What is the point of having the world's best medical facilities if citizens don't have the money to access healthcare?
Democratic politicians proudly point to the Patient Protection and Affordable Care Act, the bill that was signed by President Obama in March 2010, as real progress, but
Physicians for a National Health Program (PNHP), an organisation of doctors who support healthcare for all, say the bill is nothing more than a false promise of reform.
Instead of eliminating the real problem,
the new legislation will enrich and further entrench the profit-driven, private health insurance industry, and leave 23 million people still uninsured in 2019, according to PNHP.
If Republicans have their way, the 45 million seniors and people with disabilities who rely on Medicare will see their out-of-pocket costs double - or do without treatment altogether.
The US is the only major country in the industrialised world that doesn't guarantee healthcare to all of its citizens. It's unconscionable that
45,000 people in the US die every year because they can't afford care.

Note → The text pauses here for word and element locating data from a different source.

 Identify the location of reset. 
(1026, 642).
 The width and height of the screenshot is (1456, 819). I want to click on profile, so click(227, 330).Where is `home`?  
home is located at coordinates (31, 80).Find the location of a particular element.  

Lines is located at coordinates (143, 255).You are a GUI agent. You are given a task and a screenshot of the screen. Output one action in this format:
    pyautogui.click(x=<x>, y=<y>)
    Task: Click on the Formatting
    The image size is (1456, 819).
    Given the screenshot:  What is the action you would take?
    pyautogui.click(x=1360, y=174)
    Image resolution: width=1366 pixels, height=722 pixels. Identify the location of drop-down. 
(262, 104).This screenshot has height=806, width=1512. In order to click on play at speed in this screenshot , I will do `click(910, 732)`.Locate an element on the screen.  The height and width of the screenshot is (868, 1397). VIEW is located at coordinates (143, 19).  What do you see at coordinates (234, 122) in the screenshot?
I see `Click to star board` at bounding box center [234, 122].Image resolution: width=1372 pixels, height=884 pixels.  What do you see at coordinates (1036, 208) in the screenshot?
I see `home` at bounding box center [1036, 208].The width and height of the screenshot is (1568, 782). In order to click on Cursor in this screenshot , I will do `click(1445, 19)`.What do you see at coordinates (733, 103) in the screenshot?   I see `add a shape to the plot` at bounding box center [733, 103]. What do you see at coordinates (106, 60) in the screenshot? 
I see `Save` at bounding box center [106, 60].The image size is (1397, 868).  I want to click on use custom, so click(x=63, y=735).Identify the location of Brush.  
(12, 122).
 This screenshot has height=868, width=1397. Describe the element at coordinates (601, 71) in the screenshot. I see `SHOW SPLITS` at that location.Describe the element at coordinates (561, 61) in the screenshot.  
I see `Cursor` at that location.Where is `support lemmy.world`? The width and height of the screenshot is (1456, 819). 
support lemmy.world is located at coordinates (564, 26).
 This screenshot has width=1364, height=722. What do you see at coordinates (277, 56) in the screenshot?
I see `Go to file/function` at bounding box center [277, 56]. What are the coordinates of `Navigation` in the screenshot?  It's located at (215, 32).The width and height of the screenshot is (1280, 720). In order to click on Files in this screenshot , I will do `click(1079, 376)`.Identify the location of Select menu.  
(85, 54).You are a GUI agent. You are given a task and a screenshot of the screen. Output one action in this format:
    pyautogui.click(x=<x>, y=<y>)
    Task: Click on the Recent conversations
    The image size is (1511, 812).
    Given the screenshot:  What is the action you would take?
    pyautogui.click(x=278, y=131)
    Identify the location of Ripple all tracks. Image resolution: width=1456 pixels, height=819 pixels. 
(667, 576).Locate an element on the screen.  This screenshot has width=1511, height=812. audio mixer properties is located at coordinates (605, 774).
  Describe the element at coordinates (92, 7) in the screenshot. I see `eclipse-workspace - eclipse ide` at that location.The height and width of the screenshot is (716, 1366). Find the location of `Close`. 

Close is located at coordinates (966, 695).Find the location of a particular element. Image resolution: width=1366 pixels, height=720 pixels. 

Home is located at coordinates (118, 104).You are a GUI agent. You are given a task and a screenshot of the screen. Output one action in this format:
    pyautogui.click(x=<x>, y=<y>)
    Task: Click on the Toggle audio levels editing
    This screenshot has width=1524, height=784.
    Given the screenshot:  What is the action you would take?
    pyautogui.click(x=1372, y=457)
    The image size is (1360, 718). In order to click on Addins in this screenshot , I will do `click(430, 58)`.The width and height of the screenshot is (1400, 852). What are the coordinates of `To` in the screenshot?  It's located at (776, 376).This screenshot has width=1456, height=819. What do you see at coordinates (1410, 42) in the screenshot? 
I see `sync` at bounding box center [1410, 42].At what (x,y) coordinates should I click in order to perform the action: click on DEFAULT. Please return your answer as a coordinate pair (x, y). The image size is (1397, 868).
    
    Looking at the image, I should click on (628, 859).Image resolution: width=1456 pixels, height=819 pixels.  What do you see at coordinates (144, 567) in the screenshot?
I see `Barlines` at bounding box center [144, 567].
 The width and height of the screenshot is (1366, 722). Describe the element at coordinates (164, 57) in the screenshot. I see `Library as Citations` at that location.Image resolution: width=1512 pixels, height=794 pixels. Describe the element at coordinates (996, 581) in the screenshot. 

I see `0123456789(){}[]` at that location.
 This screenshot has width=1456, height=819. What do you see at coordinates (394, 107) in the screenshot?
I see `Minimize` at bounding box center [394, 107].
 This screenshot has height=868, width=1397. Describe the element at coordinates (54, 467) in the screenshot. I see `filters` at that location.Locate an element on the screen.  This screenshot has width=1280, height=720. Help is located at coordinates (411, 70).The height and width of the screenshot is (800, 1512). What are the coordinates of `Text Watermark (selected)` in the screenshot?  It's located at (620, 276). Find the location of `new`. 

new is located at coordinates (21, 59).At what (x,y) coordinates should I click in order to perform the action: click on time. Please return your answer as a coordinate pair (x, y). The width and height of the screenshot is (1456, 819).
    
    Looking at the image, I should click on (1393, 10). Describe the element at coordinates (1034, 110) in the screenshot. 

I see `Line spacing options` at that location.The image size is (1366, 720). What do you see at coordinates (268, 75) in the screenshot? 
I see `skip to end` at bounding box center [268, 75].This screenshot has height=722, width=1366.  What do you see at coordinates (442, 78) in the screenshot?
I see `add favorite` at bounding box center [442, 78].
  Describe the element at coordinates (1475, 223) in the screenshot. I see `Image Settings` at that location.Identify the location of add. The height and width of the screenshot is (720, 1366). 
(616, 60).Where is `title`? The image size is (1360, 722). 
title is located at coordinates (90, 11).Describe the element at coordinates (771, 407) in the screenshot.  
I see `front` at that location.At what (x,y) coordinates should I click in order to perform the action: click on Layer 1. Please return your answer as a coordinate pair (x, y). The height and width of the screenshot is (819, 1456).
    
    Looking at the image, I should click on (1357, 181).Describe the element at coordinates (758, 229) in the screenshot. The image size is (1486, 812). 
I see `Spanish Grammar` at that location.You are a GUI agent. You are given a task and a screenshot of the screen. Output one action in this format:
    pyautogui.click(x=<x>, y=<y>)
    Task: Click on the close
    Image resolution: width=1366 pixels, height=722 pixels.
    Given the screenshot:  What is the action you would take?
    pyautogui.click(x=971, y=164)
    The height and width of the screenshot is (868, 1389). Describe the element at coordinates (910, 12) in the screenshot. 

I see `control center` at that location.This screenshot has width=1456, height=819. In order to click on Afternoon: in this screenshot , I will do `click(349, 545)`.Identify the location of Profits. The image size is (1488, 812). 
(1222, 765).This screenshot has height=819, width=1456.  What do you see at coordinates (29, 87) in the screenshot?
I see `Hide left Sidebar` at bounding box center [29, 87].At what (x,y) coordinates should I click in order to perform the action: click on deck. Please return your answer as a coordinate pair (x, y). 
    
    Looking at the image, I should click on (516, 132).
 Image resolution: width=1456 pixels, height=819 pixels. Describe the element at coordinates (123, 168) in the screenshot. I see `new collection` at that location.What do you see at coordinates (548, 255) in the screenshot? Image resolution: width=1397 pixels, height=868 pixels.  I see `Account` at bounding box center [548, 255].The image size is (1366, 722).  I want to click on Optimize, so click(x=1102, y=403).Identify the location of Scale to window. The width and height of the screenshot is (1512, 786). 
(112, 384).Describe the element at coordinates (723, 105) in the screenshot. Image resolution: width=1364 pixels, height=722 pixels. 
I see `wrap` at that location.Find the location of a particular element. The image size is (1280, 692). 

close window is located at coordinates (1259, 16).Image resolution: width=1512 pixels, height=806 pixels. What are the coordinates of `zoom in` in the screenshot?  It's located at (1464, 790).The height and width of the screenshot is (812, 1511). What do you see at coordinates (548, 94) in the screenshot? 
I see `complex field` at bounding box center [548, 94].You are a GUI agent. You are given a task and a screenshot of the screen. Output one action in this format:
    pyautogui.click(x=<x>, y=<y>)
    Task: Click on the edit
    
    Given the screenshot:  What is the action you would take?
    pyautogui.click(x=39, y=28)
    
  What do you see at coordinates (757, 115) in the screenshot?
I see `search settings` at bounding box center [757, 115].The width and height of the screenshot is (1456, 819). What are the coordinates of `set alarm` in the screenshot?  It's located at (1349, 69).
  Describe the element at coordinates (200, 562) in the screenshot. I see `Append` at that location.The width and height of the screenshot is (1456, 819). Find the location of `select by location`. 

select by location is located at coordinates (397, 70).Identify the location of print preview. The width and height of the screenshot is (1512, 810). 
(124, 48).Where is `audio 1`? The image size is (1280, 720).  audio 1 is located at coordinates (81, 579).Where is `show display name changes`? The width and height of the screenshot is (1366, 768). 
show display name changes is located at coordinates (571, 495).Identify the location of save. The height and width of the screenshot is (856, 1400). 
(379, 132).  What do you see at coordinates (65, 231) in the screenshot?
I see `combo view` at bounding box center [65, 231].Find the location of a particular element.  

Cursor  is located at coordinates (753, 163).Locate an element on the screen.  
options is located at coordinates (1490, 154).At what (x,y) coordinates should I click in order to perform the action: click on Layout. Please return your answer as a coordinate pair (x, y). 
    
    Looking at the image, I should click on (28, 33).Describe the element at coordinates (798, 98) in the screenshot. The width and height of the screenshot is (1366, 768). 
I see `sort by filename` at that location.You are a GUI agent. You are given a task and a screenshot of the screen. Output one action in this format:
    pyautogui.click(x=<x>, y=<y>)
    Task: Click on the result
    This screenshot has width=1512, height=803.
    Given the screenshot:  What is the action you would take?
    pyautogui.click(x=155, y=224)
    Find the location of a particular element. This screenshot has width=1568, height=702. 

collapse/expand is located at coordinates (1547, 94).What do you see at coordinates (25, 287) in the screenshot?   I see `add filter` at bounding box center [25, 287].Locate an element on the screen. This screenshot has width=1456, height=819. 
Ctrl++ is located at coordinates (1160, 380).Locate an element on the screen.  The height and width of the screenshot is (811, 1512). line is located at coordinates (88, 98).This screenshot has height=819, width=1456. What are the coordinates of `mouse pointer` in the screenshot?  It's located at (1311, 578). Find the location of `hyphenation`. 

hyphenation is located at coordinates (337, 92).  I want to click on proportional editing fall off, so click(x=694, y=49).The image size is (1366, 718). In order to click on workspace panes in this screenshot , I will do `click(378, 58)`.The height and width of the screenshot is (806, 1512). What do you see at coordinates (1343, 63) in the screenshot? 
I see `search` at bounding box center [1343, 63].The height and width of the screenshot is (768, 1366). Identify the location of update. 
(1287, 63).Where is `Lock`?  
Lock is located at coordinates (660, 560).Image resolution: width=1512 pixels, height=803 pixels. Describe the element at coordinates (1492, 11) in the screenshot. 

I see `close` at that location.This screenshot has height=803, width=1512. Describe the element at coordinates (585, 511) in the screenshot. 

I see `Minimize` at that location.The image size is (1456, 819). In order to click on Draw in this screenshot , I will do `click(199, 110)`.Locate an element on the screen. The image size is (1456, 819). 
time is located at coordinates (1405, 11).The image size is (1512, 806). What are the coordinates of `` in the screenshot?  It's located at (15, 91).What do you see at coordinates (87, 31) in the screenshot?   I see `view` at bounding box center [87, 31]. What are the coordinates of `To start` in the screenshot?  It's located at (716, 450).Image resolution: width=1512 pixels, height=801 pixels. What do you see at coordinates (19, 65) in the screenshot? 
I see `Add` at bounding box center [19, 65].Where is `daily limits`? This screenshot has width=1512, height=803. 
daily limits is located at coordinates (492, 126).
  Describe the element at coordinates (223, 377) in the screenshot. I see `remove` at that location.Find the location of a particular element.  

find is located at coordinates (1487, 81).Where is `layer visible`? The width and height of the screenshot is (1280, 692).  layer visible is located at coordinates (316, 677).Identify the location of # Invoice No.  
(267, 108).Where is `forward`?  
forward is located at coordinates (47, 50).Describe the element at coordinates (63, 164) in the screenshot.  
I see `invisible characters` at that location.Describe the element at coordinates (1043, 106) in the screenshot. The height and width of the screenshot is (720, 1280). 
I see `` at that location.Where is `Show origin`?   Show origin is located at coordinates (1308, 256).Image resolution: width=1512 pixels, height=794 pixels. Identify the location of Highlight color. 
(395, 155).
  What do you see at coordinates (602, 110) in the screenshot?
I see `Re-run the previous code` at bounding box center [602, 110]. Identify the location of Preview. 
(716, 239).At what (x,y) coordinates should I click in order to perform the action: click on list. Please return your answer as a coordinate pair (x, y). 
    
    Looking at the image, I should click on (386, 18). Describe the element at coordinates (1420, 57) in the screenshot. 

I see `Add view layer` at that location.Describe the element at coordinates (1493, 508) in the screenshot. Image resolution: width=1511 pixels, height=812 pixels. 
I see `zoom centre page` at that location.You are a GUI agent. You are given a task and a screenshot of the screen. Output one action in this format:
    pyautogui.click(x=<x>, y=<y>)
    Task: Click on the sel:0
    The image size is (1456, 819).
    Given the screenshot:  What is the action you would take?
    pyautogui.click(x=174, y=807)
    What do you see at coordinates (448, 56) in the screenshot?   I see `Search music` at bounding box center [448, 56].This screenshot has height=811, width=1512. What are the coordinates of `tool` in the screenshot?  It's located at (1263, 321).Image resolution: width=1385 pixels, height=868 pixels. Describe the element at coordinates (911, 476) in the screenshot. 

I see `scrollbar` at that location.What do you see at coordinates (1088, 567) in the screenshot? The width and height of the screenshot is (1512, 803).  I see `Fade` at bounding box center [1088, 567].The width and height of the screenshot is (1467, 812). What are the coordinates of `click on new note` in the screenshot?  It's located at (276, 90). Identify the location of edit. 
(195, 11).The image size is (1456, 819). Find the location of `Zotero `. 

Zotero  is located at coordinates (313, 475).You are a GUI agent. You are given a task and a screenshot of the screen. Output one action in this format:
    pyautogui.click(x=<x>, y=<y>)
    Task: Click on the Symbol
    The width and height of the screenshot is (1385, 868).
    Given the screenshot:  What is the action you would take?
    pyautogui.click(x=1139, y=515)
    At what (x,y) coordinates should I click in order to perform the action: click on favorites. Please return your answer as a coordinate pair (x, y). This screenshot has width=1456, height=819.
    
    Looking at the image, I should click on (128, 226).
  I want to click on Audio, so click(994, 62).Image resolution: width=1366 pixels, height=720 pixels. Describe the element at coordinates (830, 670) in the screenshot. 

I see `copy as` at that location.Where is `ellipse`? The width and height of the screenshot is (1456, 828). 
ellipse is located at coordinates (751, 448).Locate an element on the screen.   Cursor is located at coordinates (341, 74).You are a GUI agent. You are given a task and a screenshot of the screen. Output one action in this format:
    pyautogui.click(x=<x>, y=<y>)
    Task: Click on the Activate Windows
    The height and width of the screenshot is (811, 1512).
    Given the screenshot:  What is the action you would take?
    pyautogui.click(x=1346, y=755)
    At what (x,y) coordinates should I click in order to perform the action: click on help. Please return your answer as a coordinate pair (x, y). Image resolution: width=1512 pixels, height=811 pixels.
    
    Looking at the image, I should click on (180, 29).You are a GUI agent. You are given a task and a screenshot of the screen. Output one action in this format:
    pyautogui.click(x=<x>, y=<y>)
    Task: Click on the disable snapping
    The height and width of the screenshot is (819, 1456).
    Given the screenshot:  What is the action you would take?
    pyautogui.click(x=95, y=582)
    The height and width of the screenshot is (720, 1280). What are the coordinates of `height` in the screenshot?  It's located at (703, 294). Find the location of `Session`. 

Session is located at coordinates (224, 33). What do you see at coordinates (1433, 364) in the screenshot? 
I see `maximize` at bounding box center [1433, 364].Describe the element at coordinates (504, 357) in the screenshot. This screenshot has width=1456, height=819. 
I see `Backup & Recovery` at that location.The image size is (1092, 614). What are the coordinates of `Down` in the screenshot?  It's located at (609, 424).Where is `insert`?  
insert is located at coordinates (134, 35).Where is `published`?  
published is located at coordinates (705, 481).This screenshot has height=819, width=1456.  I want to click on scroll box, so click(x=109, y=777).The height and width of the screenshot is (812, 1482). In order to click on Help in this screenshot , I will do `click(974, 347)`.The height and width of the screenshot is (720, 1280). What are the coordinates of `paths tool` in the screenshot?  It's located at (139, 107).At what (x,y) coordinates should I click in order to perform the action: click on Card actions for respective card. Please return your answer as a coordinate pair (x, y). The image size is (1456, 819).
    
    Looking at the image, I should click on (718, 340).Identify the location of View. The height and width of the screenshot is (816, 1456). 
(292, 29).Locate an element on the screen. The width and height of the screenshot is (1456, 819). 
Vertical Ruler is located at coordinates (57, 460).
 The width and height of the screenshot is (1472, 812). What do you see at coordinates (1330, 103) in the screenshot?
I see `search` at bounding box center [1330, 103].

Here's a fact from the PNHP that never made its way through the noise machine during the so-called healthcare debate - which was shaped by the insurance industry from the beginning.
It should be repeated over and over again. the bureaucracy and paperwork of the profit-making health insurance industry consume one-third of every healthcare dollar.
Streamlining payment through a single-payer system would save more than $400 billion per year - which is enough to provide comprehensive, high-quality coverage for all.